▶ _STATED PROBLEM_:
Quote the entries word for word, from the start up to and including the line with "Diputados propusieron un".

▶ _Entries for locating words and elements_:
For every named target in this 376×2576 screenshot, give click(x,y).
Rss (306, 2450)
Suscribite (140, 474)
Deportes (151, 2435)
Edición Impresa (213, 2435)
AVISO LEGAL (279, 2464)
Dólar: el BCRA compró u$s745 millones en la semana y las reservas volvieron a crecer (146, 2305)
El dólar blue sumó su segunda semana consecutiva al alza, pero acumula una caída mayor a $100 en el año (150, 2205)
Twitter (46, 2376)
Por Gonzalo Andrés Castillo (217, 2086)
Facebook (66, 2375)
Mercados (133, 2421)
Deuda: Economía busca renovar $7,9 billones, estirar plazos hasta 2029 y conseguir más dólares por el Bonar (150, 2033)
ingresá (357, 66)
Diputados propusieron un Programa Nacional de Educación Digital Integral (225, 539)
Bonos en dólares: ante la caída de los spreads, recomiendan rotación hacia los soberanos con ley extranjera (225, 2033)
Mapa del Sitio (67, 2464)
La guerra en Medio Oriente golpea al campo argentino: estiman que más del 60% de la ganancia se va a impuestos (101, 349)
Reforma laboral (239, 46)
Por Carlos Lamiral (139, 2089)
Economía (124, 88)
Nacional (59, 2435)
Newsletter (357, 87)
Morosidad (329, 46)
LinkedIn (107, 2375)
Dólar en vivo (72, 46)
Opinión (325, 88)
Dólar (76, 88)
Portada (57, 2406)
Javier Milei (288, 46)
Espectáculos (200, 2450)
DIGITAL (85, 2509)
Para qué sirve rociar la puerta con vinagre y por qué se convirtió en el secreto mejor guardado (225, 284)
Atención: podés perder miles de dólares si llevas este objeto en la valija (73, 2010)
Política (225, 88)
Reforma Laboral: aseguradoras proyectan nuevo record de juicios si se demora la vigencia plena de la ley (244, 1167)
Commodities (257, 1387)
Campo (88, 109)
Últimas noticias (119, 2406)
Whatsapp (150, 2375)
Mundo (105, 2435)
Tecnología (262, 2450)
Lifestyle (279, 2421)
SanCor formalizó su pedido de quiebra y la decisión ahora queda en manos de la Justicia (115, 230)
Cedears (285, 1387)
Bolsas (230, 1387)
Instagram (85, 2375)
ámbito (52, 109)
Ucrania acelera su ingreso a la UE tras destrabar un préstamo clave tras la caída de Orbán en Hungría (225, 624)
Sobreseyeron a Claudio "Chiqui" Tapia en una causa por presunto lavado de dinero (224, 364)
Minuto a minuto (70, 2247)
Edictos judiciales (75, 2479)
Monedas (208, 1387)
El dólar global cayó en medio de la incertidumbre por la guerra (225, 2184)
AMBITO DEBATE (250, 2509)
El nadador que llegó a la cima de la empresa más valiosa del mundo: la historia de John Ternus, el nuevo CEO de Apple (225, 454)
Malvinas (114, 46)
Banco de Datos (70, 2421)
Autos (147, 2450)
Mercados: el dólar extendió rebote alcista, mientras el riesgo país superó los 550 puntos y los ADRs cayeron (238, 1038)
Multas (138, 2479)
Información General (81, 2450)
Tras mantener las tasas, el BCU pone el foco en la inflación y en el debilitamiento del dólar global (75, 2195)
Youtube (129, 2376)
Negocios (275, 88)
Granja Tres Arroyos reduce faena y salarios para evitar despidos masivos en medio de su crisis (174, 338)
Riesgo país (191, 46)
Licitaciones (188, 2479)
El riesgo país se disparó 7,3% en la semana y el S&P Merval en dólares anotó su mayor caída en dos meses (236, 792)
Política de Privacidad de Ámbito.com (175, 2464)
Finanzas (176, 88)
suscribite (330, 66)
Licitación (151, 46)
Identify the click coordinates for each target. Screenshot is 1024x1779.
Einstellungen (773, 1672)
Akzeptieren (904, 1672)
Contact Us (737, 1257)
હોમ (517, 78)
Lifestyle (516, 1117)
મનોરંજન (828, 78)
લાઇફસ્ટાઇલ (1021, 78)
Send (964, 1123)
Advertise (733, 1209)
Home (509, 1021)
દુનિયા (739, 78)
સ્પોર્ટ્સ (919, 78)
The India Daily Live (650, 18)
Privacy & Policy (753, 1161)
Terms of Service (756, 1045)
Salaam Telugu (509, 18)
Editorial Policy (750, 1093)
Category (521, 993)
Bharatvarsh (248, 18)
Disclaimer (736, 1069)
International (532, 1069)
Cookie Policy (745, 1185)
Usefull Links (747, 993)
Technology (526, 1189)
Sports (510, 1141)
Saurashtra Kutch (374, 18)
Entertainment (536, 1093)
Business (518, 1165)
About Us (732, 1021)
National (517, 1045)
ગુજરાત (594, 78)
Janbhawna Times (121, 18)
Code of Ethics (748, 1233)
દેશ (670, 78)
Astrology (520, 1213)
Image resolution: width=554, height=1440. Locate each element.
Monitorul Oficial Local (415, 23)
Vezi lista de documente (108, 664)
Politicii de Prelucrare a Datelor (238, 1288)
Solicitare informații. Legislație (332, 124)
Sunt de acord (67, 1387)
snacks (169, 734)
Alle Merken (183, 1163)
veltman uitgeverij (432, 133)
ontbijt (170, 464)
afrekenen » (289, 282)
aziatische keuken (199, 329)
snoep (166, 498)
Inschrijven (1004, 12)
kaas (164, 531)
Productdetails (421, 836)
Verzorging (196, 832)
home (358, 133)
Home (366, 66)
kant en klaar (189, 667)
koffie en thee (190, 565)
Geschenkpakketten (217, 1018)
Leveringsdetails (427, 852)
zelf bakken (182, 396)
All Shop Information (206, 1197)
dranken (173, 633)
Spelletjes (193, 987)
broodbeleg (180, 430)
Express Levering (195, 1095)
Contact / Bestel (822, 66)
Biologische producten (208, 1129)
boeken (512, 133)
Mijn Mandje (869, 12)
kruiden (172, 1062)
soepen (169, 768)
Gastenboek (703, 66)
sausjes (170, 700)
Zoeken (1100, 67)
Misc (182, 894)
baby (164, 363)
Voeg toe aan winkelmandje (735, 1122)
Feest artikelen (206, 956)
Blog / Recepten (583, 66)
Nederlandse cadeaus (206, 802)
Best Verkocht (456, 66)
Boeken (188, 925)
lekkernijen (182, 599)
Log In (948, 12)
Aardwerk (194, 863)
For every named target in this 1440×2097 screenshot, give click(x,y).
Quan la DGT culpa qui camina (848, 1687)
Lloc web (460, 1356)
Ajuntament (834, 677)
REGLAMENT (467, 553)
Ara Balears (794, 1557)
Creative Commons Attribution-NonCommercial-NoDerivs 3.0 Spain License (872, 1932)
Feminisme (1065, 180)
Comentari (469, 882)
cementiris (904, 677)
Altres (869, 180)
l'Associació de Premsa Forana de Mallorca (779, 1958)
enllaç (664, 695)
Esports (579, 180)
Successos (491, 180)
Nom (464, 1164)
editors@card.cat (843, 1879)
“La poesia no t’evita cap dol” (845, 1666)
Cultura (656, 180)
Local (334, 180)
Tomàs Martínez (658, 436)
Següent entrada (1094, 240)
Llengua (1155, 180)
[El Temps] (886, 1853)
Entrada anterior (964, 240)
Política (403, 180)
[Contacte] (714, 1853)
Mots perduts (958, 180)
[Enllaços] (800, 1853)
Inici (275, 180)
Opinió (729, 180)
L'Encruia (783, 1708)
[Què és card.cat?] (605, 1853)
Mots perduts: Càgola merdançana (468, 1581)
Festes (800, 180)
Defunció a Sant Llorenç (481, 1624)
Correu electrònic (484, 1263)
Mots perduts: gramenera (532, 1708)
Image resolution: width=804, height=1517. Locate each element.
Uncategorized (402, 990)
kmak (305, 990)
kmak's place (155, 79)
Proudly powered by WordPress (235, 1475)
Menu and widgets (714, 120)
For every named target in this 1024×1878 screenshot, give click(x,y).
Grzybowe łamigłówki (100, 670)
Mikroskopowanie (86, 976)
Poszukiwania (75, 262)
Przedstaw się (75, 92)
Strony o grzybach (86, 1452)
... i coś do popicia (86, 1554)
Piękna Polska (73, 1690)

▶ _COMPLETE RESPONSE_:
For every named target in this 376×2576 screenshot, give click(x,y).
Rss (306, 2450)
Suscribite (140, 474)
Deportes (151, 2435)
Edición Impresa (213, 2435)
AVISO LEGAL (279, 2464)
Dólar: el BCRA compró u$s745 millones en la semana y las reservas volvieron a crecer (146, 2305)
El dólar blue sumó su segunda semana consecutiva al alza, pero acumula una caída mayor a $100 en el año (150, 2205)
Twitter (46, 2376)
Por Gonzalo Andrés Castillo (217, 2086)
Facebook (66, 2375)
Mercados (133, 2421)
Deuda: Economía busca renovar $7,9 billones, estirar plazos hasta 2029 y conseguir más dólares por el Bonar (150, 2033)
ingresá (357, 66)
Diputados propusieron un Programa Nacional de Educación Digital Integral (225, 539)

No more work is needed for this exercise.